> **PROVIDED MATERIAL**:
::::::

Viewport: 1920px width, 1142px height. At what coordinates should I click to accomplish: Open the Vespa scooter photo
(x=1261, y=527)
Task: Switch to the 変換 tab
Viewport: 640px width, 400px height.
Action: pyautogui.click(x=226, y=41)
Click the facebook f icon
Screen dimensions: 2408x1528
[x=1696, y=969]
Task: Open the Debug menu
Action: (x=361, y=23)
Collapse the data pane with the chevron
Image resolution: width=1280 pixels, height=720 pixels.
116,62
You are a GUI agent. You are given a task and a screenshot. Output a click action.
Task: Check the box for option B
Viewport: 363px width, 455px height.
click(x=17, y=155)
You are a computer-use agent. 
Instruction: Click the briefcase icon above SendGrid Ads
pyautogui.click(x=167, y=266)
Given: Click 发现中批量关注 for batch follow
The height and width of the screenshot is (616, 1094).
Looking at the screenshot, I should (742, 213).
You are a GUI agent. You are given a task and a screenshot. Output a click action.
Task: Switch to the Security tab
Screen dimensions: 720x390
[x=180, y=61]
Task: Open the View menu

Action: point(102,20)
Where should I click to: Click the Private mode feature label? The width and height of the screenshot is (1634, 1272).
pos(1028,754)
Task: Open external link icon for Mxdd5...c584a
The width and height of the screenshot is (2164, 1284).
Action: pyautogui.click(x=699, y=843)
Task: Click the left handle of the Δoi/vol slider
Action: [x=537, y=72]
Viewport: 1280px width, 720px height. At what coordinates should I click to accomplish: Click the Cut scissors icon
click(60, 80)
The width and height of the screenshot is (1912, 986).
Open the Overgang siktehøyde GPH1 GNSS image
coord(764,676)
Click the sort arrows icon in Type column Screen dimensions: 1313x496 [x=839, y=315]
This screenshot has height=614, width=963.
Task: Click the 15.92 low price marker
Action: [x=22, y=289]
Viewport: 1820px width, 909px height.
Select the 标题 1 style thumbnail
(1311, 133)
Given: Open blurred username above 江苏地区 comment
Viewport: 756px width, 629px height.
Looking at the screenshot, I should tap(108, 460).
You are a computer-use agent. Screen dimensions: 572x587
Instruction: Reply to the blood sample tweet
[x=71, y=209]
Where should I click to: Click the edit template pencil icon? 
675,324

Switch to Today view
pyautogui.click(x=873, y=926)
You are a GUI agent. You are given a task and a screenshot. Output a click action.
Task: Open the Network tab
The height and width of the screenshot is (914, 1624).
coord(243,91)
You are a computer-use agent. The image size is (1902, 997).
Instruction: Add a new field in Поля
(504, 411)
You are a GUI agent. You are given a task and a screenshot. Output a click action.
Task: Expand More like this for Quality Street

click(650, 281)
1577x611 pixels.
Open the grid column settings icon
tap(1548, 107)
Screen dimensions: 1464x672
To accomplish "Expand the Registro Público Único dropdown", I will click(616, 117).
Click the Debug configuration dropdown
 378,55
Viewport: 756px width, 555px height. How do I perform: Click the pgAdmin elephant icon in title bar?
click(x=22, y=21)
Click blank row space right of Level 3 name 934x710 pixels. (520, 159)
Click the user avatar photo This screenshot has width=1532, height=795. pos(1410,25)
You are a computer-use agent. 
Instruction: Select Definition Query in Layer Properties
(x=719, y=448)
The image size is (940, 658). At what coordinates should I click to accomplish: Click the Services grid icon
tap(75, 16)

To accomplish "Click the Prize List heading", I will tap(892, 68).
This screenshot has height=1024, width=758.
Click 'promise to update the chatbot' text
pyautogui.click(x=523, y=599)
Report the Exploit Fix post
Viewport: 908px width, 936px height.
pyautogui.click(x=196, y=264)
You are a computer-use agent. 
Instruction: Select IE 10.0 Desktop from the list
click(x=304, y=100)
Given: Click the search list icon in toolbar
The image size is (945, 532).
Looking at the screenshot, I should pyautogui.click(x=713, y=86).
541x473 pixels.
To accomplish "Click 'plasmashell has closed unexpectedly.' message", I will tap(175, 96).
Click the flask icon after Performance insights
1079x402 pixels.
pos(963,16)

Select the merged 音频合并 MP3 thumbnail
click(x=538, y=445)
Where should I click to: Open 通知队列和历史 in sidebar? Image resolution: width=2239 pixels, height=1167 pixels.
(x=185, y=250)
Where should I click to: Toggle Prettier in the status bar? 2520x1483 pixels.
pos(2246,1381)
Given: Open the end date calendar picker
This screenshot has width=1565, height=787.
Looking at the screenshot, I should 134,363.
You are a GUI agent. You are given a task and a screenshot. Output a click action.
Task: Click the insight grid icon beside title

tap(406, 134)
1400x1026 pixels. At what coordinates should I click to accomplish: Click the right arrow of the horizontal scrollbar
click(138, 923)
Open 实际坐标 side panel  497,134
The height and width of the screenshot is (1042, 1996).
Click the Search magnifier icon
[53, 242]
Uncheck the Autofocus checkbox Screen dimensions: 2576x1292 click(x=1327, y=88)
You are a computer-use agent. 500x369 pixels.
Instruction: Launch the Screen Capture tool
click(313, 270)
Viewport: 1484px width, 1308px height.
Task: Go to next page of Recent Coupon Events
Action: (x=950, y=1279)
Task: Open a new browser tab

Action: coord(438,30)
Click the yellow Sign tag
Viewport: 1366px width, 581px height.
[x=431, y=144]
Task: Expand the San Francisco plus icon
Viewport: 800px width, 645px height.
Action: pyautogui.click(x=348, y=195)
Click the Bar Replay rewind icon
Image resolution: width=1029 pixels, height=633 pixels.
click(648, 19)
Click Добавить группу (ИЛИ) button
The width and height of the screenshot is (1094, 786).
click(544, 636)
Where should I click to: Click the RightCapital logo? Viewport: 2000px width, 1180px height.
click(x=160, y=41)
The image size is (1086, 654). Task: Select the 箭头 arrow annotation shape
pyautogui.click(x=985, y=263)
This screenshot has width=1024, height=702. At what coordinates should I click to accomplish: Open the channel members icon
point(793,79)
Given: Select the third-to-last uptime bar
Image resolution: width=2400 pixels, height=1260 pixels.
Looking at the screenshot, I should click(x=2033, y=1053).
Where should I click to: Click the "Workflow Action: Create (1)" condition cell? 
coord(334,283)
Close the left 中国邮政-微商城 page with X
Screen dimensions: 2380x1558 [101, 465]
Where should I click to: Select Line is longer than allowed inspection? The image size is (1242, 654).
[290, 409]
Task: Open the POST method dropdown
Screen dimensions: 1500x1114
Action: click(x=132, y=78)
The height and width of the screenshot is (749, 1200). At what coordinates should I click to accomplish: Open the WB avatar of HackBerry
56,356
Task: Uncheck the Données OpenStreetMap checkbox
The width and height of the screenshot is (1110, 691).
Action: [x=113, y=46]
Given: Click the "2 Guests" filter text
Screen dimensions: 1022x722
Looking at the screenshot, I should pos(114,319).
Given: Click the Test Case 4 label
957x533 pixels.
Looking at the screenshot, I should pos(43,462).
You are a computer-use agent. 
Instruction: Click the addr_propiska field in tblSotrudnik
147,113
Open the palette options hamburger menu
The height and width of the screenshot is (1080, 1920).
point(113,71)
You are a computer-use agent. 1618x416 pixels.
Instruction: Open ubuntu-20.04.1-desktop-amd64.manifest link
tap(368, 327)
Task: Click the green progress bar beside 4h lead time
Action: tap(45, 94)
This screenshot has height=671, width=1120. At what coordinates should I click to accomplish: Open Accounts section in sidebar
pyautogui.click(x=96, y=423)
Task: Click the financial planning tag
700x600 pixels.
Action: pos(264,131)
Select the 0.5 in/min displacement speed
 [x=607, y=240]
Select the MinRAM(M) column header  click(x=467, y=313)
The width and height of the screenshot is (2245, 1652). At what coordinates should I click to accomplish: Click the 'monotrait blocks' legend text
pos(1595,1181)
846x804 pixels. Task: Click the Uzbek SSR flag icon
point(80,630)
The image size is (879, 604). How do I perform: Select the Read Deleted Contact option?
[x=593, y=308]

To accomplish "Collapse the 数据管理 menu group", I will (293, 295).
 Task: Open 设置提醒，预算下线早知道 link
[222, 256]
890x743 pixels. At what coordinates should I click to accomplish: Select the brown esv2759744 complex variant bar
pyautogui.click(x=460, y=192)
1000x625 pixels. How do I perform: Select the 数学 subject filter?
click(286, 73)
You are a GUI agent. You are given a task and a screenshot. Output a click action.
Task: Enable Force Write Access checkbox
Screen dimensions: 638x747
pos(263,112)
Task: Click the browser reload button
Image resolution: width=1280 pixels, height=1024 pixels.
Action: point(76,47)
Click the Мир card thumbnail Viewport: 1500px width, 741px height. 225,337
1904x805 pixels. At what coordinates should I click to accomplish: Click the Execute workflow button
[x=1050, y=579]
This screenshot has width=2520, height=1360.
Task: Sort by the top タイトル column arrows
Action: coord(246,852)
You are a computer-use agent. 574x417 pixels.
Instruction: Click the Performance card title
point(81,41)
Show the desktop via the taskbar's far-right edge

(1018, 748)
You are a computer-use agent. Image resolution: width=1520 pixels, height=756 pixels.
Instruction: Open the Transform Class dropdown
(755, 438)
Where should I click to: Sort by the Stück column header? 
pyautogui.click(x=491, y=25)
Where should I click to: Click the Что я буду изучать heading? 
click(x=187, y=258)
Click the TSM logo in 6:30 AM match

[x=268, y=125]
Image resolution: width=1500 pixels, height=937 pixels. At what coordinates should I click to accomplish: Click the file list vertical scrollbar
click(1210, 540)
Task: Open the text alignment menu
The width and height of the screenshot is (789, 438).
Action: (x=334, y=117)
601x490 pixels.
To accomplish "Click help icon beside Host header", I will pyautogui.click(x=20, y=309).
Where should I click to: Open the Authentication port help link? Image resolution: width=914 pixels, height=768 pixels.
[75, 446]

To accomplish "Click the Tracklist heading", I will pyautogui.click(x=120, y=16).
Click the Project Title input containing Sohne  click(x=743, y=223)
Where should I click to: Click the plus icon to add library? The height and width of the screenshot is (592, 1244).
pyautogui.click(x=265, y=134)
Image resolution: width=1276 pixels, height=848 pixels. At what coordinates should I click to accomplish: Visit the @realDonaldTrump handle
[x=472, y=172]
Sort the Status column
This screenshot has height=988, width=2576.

::::::

> **WHAT YOU NEED TO DO**:
Rewrite the items starting at the line containing "Task: Open external" and ending at the line containing "Action: [x=22, y=289]", replacing "scissors" with "shears" and leaving everything else unchanged. Provide only those lines.

> **REPLY**:
Task: Open external link icon for Mxdd5...c584a
The width and height of the screenshot is (2164, 1284).
Action: pyautogui.click(x=699, y=843)
Task: Click the left handle of the Δoi/vol slider
Action: [x=537, y=72]
Viewport: 1280px width, 720px height. At what coordinates should I click to accomplish: Click the Cut shears icon
click(60, 80)
The width and height of the screenshot is (1912, 986).
Open the Overgang siktehøyde GPH1 GNSS image
coord(764,676)
Click the sort arrows icon in Type column Screen dimensions: 1313x496 [x=839, y=315]
This screenshot has height=614, width=963.
Task: Click the 15.92 low price marker
Action: [x=22, y=289]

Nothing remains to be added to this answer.